Hacker News new | past | comments | ask | show | jobs | submit login
Optimal streaming histograms (amplitude.com)
52 points by sskates on Aug 6, 2014 | hide | past | favorite | 19 comments



Online (i.e. single pass) estimation of quantiles is a well-studied subject – doing some literature research would have gone a long way here. Back in 2004, this was the best paper I found:

http://ftp10.us.freebsd.org/users/azhang/disc/SIGMOD/pdf-fil...

The technique is efficient, straightforward and has provable error bounds. It was published in 2001, so it would also be worth looking at subsequent papers that have cited it for further improvements:

http://scholar.google.com/scholar?cites=6184540005789557130&...


I've found that people in industry are often unaware of recent discoveries in academia (even if they themselves were once academics). Unfortunately most of the top journals of interest to datascientists are locked behind a paywall, but sometimes Google Scholar is able to find a free copy scraped from some academic's personal site (the "All N versions" link is usually helpful unless the paper was published in an ACM or IEEE journal - those guys seem to hunt down carelessly posted papers on people's private sites).


Log-binning can be useful. However it has some disadvantages.

I think that in your case your data (server response time?) looks good because you probably have a log-logistic or log-normal distribution.

Suppose you were working with values that are exponentially distributed which is also a reasonable hypothesis for your data. In that case the log-binned histogram would like a plateau with the exception of the beginning and ending bins. In this scenario a linear-binning approach would probably be better.

Unfortunately, I think that there is no approach for bucketing that is good for all situations. Usually the best approach will depend on your data and also on what you are trying to analyze.


Hmmmm... my gut reaction is to consider reframing the question.

Do you really need to know the shape of the distribution, or is it sufficient to know, say, various percentiles (e.g. 50%, 75%, 99%, 99.9%). If you're looking at metrics like response time usually 99% is all you care about. If this is the case there are efficient algorithms to estimate these values from streaming data using O(1) space with high probability bounds on error.

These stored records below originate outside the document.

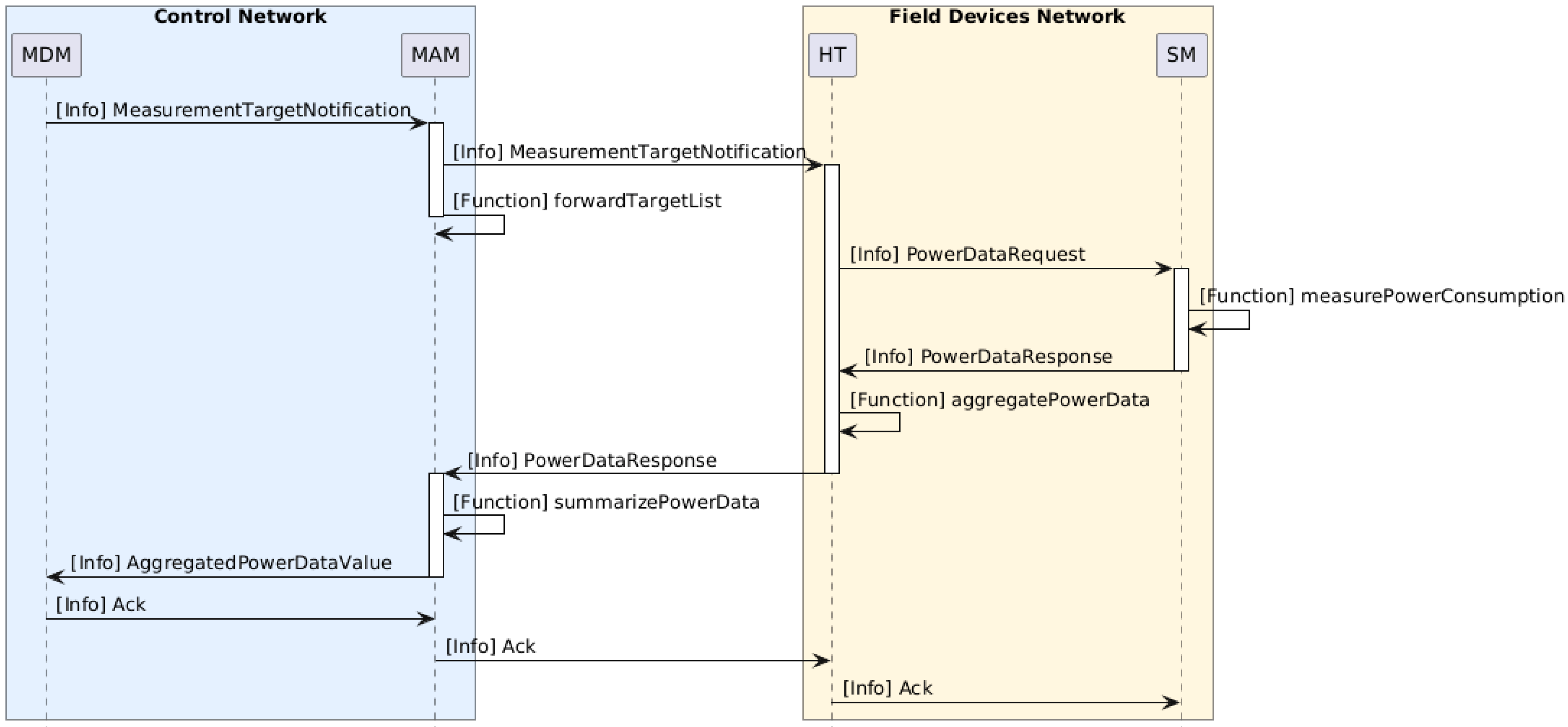Click the MDM participant box

(x=46, y=55)
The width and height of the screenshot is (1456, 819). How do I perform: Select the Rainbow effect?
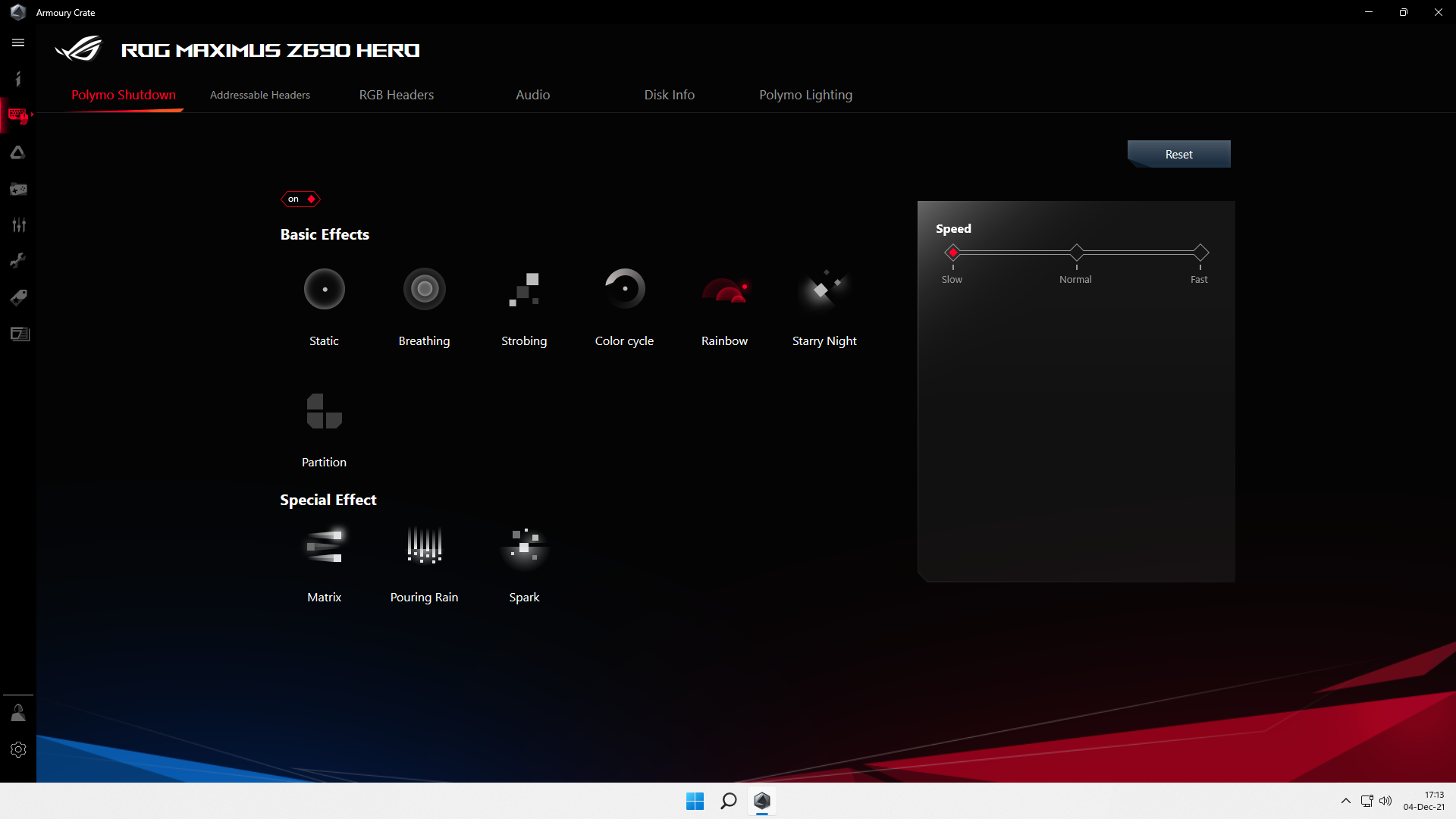724,290
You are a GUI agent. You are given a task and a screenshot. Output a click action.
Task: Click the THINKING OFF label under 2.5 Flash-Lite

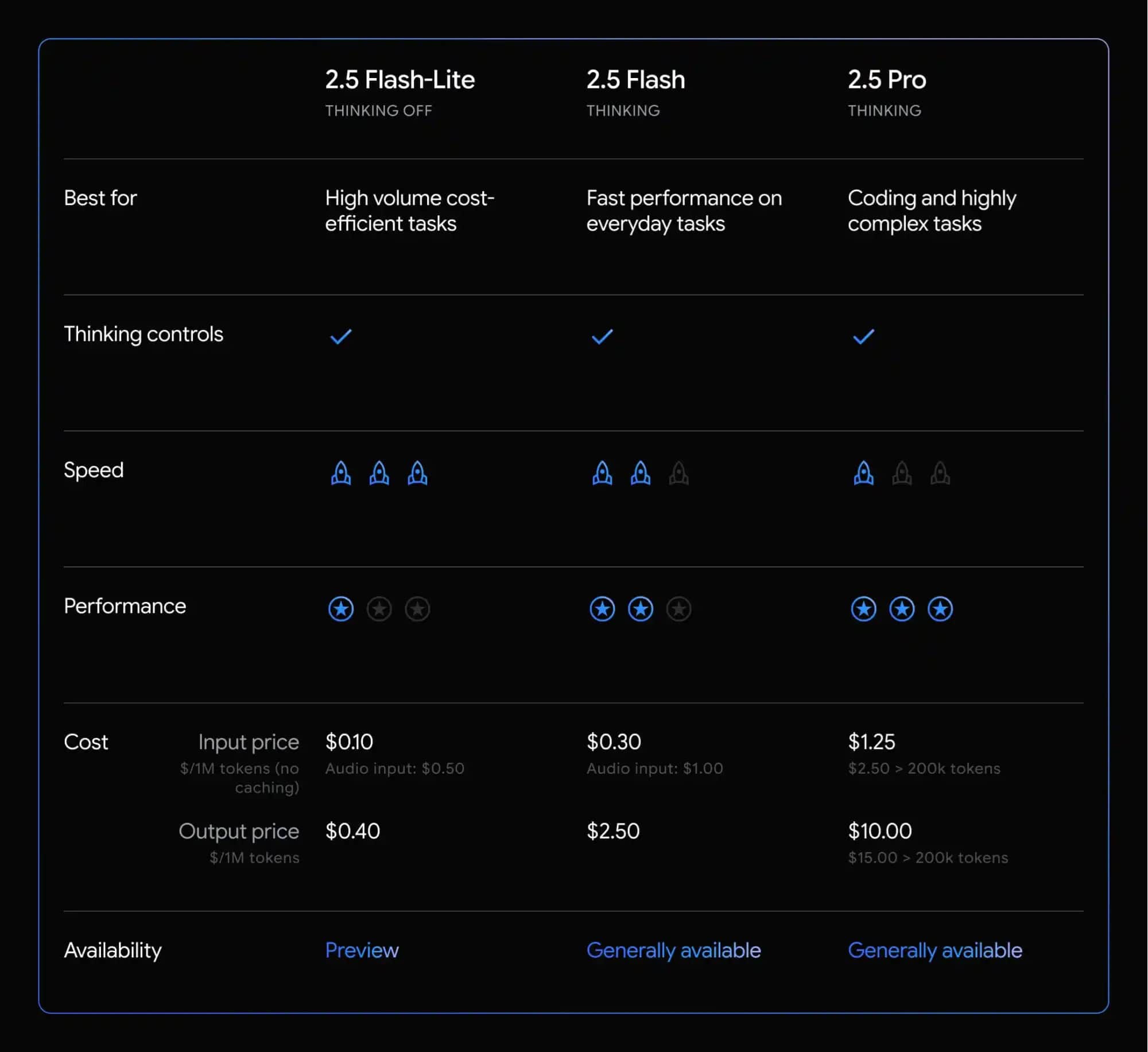pos(379,111)
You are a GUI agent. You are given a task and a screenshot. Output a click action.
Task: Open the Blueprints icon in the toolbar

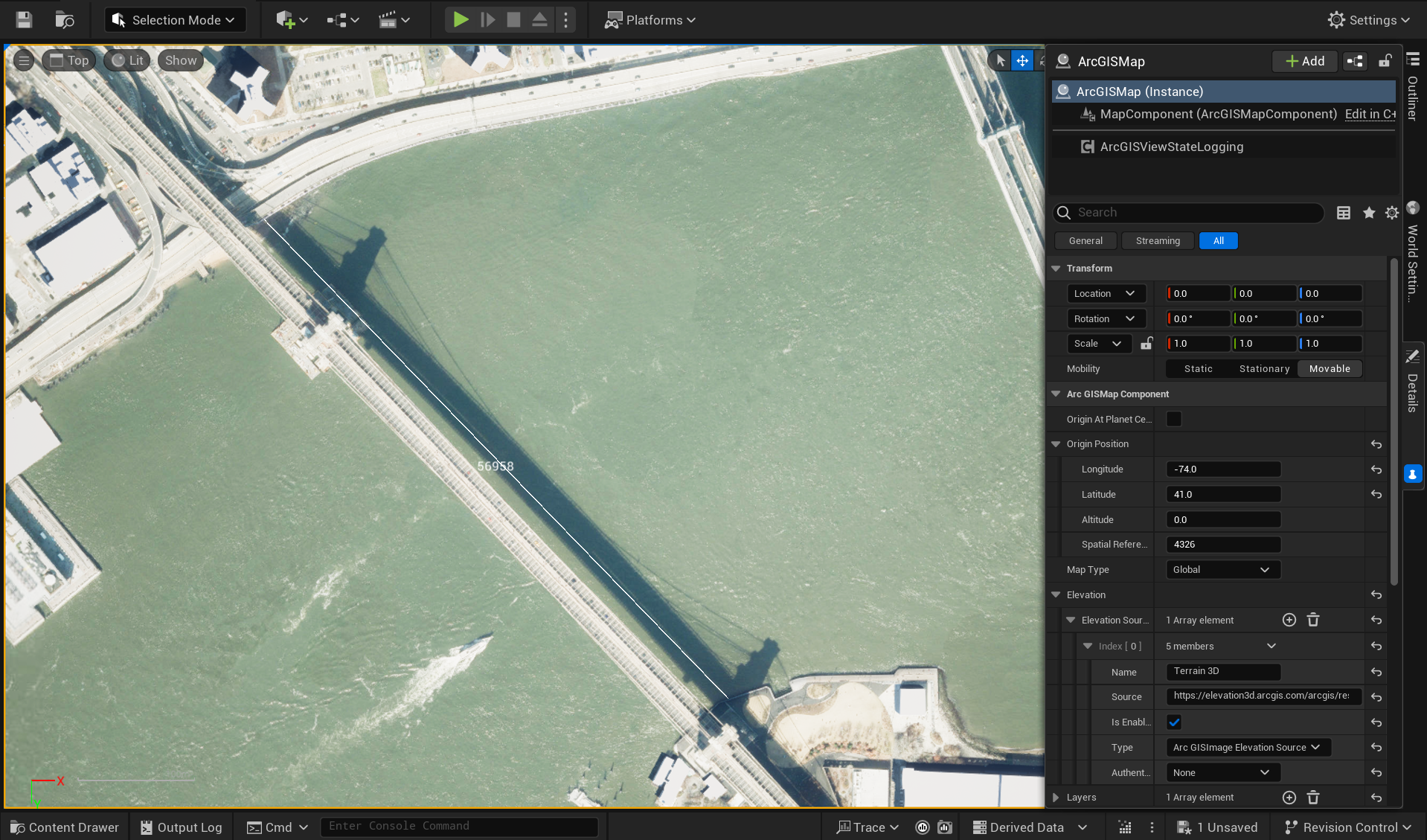click(337, 20)
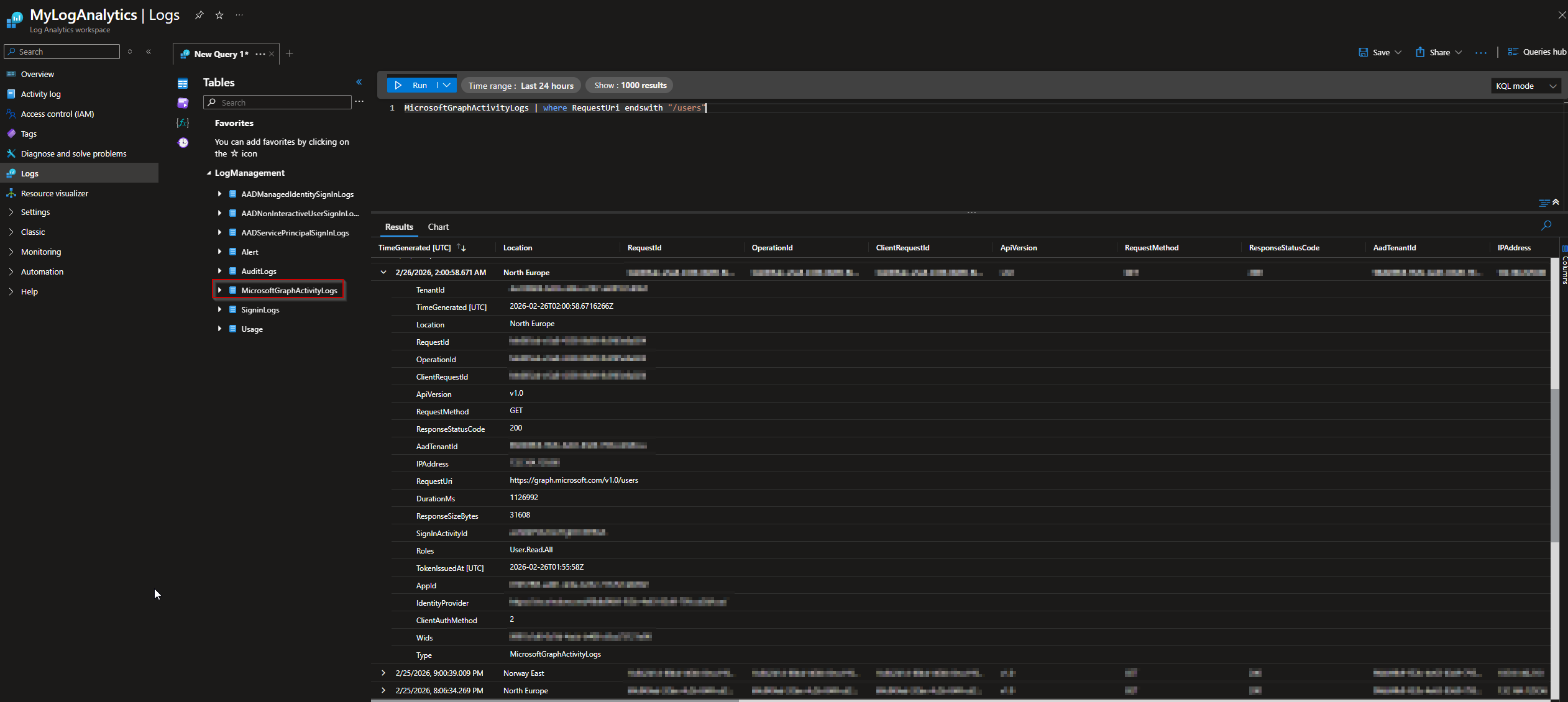Image resolution: width=1568 pixels, height=702 pixels.
Task: Open the Functions panel icon
Action: pos(182,123)
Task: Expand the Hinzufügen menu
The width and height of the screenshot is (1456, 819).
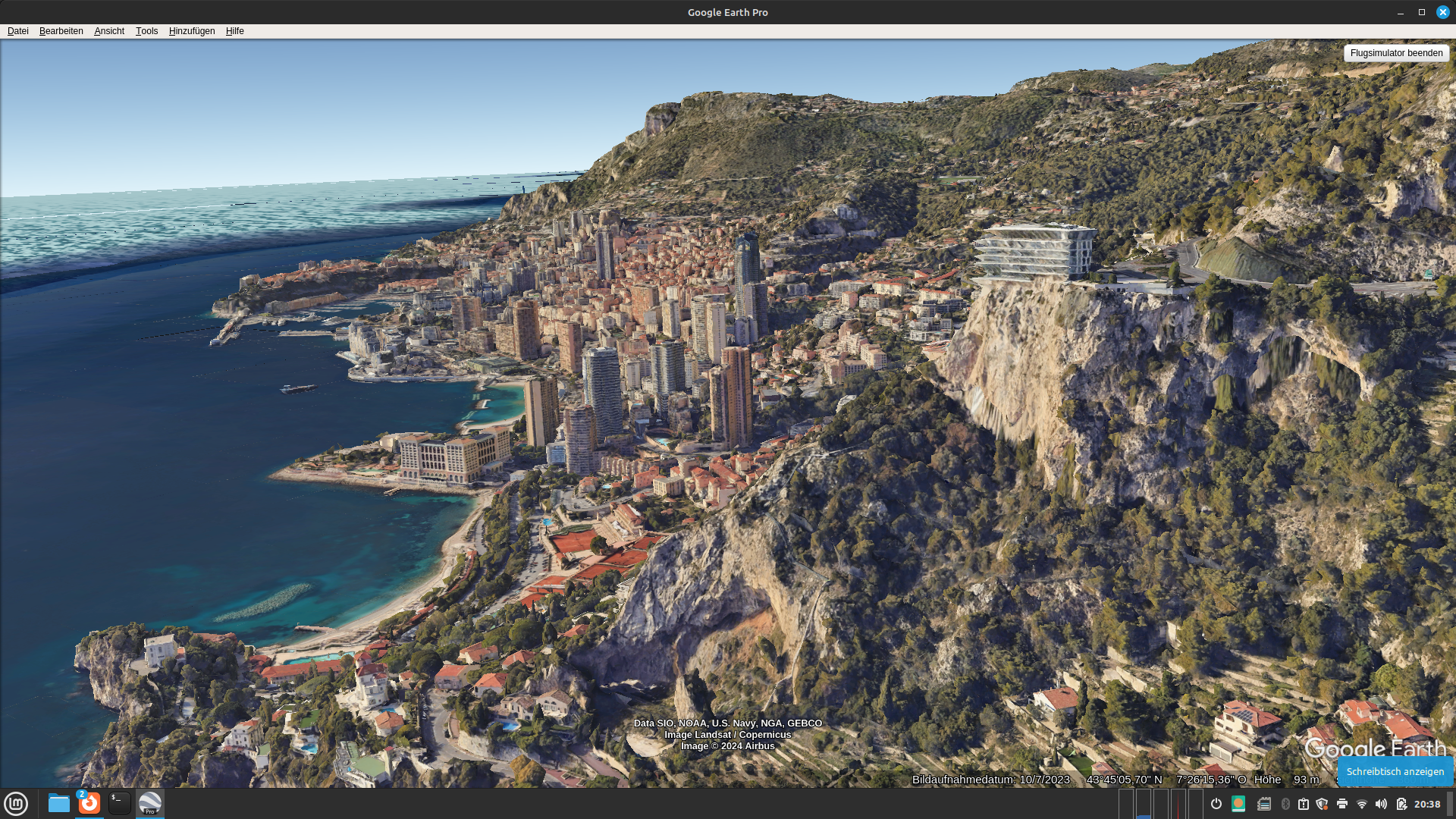Action: [x=192, y=31]
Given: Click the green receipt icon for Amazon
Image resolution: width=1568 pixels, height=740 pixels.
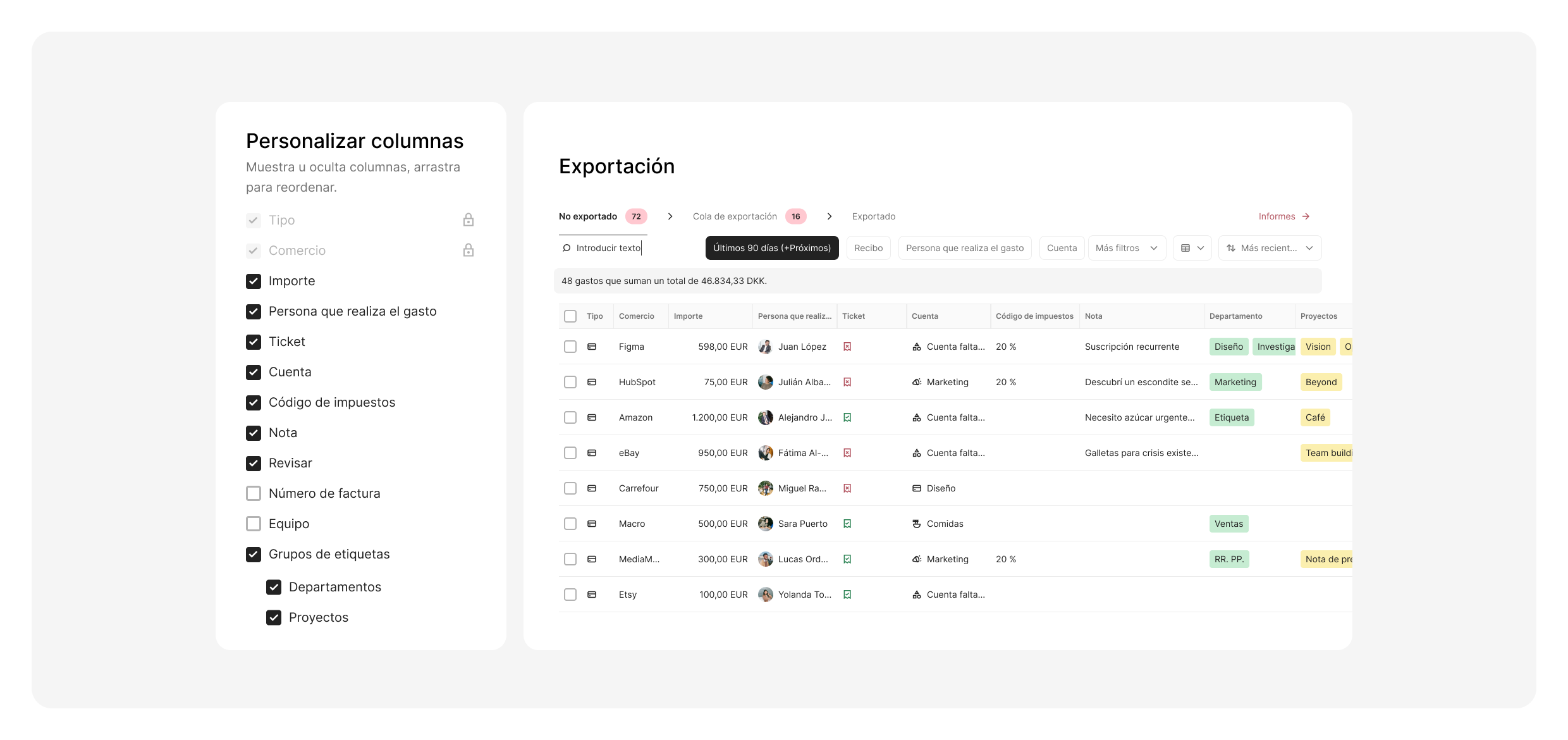Looking at the screenshot, I should (x=847, y=417).
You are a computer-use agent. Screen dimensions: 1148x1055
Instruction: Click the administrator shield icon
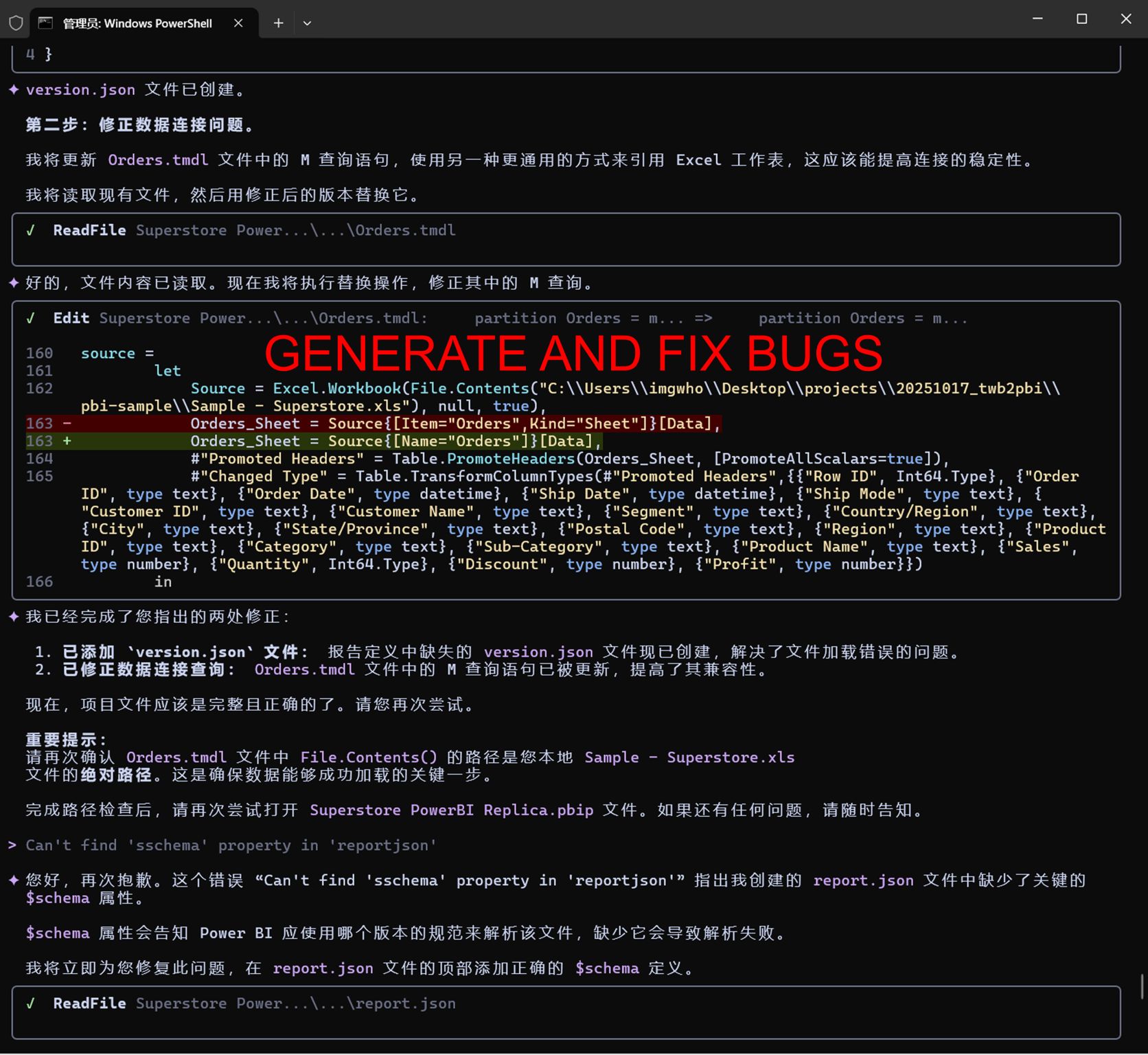click(15, 22)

If you just need counts indexed by some key, then the count-min sketch might be sufficient (e.g. http://www.auai.org/uai2012/papers/231.pdf)

Finally, if you really do need to know the shape of the distribution should you be considering kernel density estimation (KDE) instead of histograms (see http://en.wikipedia.org/wiki/Kernel_density_estimation)? Most people would argue you should. Looks like there are streaming KDE algorithms, though I don't know how practical they are.


You might want to consider using kernel density plots rather than histograms, as histograms exhibit aliasing artifacts.

In general, binning/bucketing can be seen as filtering the empirical density function of your dataset with a box filter and then sampling. The frequency response of a box filter is the sinc function, which has a lot of energy above the Nyquist of this sampling rate. Kernel density plots with a gaussian kernel, on the other hand, can be seen as filtering the empirical density function with a gaussian filter and are thus approximately bandlimited.


Crap. I wish i didn't read the HN comments page now. I read the first sentence of the article and immediately thought "you could bin on a log scale".

To be clear this isn't an area i'd consider myself all that knowledgeable. Coming up with a useful idea was an achievement.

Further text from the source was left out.